WHAT TO WORK ON: Check each line of the listing for the string "target". Copy those where it appears.

MATERIAL FOR THIS TASK:
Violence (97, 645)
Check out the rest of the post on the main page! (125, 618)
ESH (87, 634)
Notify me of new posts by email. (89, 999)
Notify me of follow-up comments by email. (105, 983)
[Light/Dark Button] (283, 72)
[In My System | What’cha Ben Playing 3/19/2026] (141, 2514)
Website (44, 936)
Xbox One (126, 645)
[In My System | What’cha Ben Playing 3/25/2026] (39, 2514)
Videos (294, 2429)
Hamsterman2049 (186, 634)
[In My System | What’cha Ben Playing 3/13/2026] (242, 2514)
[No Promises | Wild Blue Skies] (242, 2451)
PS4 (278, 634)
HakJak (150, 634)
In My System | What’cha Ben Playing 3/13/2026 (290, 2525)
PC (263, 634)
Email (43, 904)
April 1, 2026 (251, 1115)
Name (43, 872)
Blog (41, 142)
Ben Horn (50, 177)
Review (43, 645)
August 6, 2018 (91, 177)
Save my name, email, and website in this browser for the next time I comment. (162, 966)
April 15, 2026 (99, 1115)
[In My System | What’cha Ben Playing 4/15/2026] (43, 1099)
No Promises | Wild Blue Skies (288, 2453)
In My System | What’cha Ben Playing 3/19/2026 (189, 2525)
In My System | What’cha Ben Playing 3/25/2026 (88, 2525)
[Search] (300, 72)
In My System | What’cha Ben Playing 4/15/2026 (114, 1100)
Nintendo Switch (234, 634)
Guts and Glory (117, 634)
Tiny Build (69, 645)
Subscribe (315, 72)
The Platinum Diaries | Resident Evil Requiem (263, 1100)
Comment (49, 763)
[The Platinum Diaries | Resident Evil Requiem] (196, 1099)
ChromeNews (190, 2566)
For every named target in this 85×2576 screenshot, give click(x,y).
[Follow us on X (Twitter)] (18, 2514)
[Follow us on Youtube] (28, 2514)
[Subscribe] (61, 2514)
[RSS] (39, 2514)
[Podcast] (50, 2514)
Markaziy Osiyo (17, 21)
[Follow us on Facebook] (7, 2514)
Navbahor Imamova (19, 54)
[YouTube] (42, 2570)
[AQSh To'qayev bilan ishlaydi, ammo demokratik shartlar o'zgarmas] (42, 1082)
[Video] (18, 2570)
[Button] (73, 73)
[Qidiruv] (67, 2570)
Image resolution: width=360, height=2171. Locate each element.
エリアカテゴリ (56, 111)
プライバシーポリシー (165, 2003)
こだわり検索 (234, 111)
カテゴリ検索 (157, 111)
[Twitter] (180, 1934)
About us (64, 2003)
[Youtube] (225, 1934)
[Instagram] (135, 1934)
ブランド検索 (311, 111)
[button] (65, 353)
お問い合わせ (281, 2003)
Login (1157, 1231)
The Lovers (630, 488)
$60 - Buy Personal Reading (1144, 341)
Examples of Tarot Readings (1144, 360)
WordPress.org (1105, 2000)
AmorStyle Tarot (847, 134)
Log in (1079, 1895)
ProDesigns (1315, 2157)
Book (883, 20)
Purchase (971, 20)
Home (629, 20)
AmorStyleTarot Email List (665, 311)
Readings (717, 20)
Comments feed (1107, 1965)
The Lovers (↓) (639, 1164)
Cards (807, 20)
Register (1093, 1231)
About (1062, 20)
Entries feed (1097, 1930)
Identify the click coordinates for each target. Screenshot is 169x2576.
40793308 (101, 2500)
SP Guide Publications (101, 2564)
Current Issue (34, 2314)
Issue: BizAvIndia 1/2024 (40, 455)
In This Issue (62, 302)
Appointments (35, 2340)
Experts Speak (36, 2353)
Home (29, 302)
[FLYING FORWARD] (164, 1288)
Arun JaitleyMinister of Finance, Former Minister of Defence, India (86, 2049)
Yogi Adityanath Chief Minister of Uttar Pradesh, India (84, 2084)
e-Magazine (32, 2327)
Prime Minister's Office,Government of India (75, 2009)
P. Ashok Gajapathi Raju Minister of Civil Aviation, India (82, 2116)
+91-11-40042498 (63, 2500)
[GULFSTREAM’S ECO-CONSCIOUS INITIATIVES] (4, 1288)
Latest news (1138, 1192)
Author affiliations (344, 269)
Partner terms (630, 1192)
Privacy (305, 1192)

TASK SOLUTION:
For every named target in this 85×2576 screenshot, give click(x,y).
Identify the click coordinates for each target. Screenshot is 169x2576.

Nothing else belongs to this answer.